## [Work order]
In full and without change, repeat the records shown below.

## [Supplied material]
——
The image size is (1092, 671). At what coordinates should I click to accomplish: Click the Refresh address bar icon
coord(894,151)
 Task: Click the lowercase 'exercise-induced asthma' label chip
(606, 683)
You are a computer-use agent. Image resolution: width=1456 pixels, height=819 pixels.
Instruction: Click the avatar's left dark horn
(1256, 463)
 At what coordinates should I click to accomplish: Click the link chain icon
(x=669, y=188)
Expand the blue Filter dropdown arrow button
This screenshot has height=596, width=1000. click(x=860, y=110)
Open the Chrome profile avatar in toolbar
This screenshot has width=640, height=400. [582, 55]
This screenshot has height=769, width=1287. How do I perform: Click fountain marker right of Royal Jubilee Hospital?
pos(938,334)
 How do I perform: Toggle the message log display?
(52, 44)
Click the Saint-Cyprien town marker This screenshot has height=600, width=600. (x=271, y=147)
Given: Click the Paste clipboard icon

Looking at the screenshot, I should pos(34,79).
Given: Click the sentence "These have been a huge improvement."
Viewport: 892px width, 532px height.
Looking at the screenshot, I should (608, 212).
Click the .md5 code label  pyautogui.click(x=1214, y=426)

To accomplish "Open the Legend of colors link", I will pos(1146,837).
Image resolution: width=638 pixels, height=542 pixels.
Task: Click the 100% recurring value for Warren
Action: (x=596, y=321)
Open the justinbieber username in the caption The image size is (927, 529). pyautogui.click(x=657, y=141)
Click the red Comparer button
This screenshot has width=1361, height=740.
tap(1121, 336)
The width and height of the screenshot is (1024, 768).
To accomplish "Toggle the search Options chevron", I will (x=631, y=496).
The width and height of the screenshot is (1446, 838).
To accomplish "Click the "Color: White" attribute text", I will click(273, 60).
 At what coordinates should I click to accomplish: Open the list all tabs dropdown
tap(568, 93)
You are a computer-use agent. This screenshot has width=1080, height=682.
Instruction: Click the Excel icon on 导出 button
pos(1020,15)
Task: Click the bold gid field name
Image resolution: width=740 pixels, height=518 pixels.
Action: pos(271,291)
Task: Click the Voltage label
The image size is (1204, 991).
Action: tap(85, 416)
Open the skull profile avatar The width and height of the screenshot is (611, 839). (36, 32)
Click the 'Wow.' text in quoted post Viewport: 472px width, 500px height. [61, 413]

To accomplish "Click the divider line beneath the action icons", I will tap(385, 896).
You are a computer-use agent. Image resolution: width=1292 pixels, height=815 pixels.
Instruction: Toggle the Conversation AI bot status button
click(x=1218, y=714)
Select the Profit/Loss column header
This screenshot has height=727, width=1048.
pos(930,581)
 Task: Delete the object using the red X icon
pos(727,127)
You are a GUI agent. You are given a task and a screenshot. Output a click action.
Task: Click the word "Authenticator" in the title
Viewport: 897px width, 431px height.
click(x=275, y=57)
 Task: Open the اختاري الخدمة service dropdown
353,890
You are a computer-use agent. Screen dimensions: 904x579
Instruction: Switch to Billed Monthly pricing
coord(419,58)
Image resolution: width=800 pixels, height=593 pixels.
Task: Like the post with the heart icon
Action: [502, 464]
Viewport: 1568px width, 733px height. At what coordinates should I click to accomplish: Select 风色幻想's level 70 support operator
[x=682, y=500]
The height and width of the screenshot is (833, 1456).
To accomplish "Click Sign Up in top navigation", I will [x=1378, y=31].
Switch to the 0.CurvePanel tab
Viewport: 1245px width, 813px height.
——
## [Task output]
The image size is (1092, 671). At what coordinates should I click to accomplish: Click the Refresh address bar icon
coord(894,151)
 Task: Click the lowercase 'exercise-induced asthma' label chip
(606, 683)
You are a computer-use agent. Image resolution: width=1456 pixels, height=819 pixels.
Instruction: Click the avatar's left dark horn
(1256, 463)
 At what coordinates should I click to accomplish: Click the link chain icon
(x=669, y=188)
Expand the blue Filter dropdown arrow button
This screenshot has height=596, width=1000. click(x=860, y=110)
Open the Chrome profile avatar in toolbar
This screenshot has width=640, height=400. [582, 55]
This screenshot has height=769, width=1287. How do I perform: Click fountain marker right of Royal Jubilee Hospital?
pos(938,334)
 How do I perform: Toggle the message log display?
(52, 44)
Click the Saint-Cyprien town marker This screenshot has height=600, width=600. (x=271, y=147)
Given: Click the Paste clipboard icon

Looking at the screenshot, I should pos(34,79).
Given: Click the sentence "These have been a huge improvement."
Viewport: 892px width, 532px height.
Looking at the screenshot, I should (608, 212).
Click the .md5 code label  pyautogui.click(x=1214, y=426)

To accomplish "Open the Legend of colors link", I will pos(1146,837).
Image resolution: width=638 pixels, height=542 pixels.
Task: Click the 100% recurring value for Warren
Action: (x=596, y=321)
Open the justinbieber username in the caption The image size is (927, 529). pyautogui.click(x=657, y=141)
Click the red Comparer button
This screenshot has width=1361, height=740.
tap(1121, 336)
The width and height of the screenshot is (1024, 768).
To accomplish "Toggle the search Options chevron", I will (x=631, y=496).
The width and height of the screenshot is (1446, 838).
To accomplish "Click the "Color: White" attribute text", I will click(273, 60).
 At what coordinates should I click to accomplish: Open the list all tabs dropdown
tap(568, 93)
You are a computer-use agent. This screenshot has width=1080, height=682.
Instruction: Click the Excel icon on 导出 button
pos(1020,15)
Task: Click the bold gid field name
Image resolution: width=740 pixels, height=518 pixels.
Action: pos(271,291)
Task: Click the Voltage label
The image size is (1204, 991).
Action: tap(85, 416)
Open the skull profile avatar The width and height of the screenshot is (611, 839). (36, 32)
Click the 'Wow.' text in quoted post Viewport: 472px width, 500px height. [61, 413]

To accomplish "Click the divider line beneath the action icons", I will tap(385, 896).
You are a computer-use agent. Image resolution: width=1292 pixels, height=815 pixels.
Instruction: Toggle the Conversation AI bot status button
click(x=1218, y=714)
Select the Profit/Loss column header
This screenshot has height=727, width=1048.
pos(930,581)
 Task: Delete the object using the red X icon
pos(727,127)
You are a GUI agent. You are given a task and a screenshot. Output a click action.
Task: Click the word "Authenticator" in the title
Viewport: 897px width, 431px height.
click(x=275, y=57)
 Task: Open the اختاري الخدمة service dropdown
353,890
You are a computer-use agent. Screen dimensions: 904x579
Instruction: Switch to Billed Monthly pricing
coord(419,58)
Image resolution: width=800 pixels, height=593 pixels.
Task: Like the post with the heart icon
Action: [502, 464]
Viewport: 1568px width, 733px height. At what coordinates should I click to accomplish: Select 风色幻想's level 70 support operator
[x=682, y=500]
The height and width of the screenshot is (833, 1456).
To accomplish "Click Sign Up in top navigation", I will [x=1378, y=31].
Switch to the 0.CurvePanel tab
Viewport: 1245px width, 813px height.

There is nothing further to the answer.